5.04 – Andrew Luck (QB – IND)
6.09 – Mark Ingram (RB – BAL)
7.04 – Evan Engram (TE – NYG)
Andrew Luck is the quarterback I want this year, and I’m willing to spend a pick on him if I’m drafting with a zero strategy. He was a fantasy darling before his shoulder injury, then everyone was nervous he wouldn’t come back as the same guy, but he finished as the QB2. In his last four healthy seasons, he hasn’t finished worse than QB5.
I wanted to get a mid-level tight end since I missed out earlier, but the pick analyzer on FantasyPros told me there was a 71% chance Evan Engram would be available at my next pick, so I took Mark Ingram to add a fifth potential starting running back to my team. Engram shined as a rookie when all the receivers around him went down with injuries. It won’t be the same scenario in 2019 with a healthy Sterling Shepard and Golden Tate, but the departure of Odell Beckham Jr. should vastly increase his opportunity.

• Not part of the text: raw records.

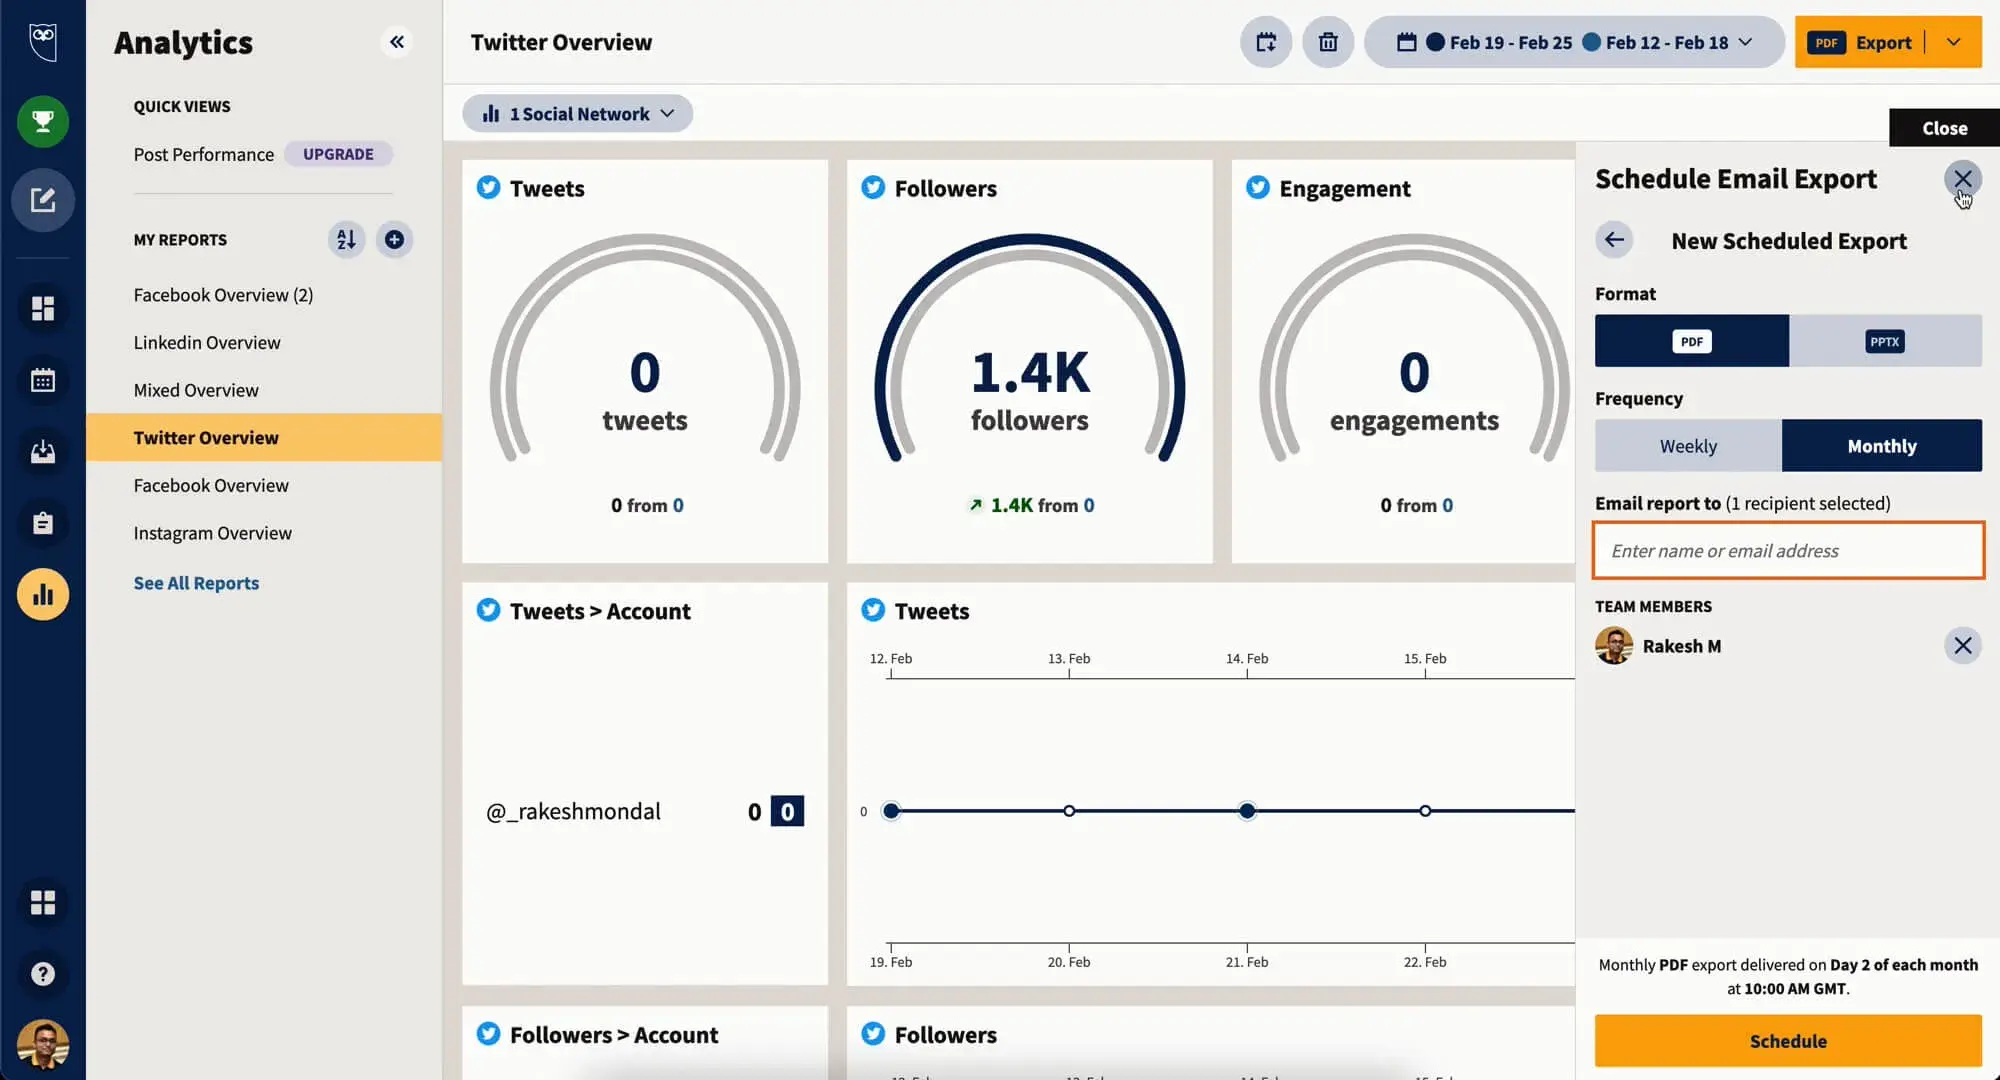The width and height of the screenshot is (2000, 1080).
Task: Switch frequency to Weekly
Action: point(1687,445)
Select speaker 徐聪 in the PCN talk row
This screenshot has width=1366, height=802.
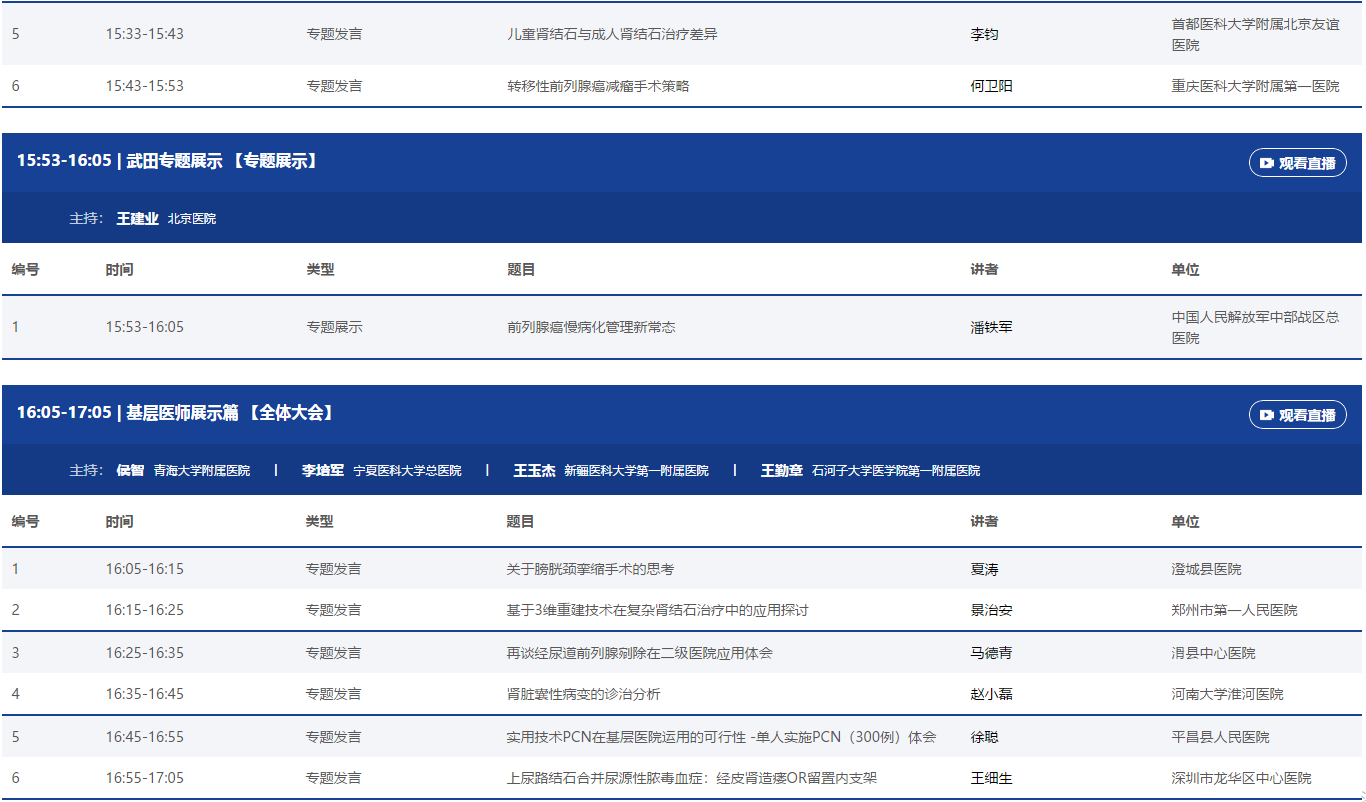984,737
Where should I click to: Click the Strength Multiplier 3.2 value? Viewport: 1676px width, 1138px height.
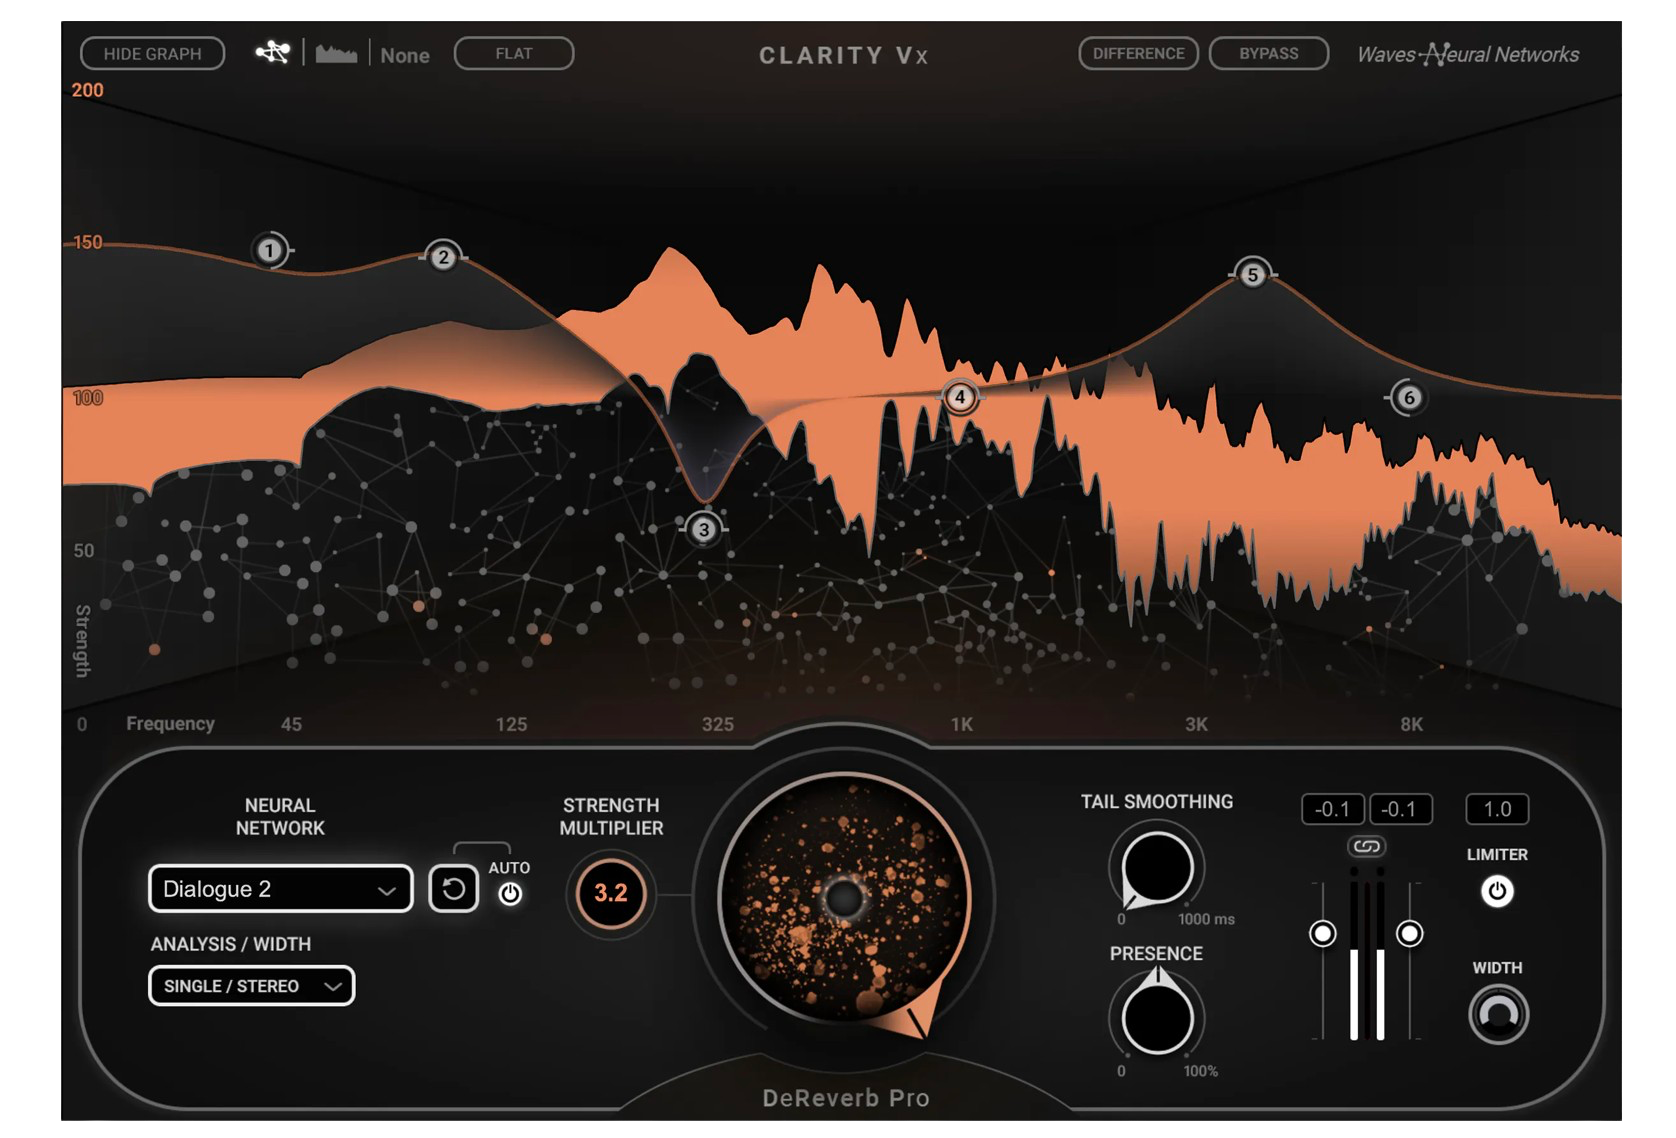[x=611, y=893]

8.09 – Golden Tate (WR – NYG)
9.04 – Christian Kirk (WR – ARI)
10.09 – Keke Coutee (WR – HOU)
11.04 – N’Keal Harry (WR – NE)
I may have waited one round too late to pick my first wide receiver, but I’m not too disappointed with this squad given how the rest of my team looks. The guy I was actually most excited to get here was N’Keal Harry. He was a top-three rookie wide receiver for me before the draft, and then he landed with Tom Brady in New England. The Patriots drafted him with their first-round pick and I expect him to fill a huge void in their receiving game left by Rob Gronkowski and, to a lesser extent, Josh Gordon. The Patriots did not have a typical “X” receiver on the team and it looks like the starting job is Harry’s to lose.
12.09 – Ronald Jones (RB – TB)
13.04 – Tyrell Williams (WR – OAK)
14.09 – Ben Roethlisberger (QB – PIT)
Ronald Jones started off his career with an abysmal 1.9 YPC on 23 carries as a rookie. However, the Bucs used an early second-round pick on him in 2018 and I don’t think they are giving up on him yet. It’s still not that difficult to win the starting job in Tampa. Tyrell Williams could be a steal in the 13th round as wide receivers starting across from Antonio Brown generally benefit from the attention he draws.
Overall, the Draft Wizard gave me an A (95) on this mock and I’m happy with it. My receivers are obviously weak, but that’s the point. There should be enough points added by the rest of my team to pick up the slack of my receivers, and if not, I’m set up perfectly to field trade offers. With potentially five starting level running backs, at least one or two are expendable, and it shouldn’t be too hard to find a leaguemate who could use one.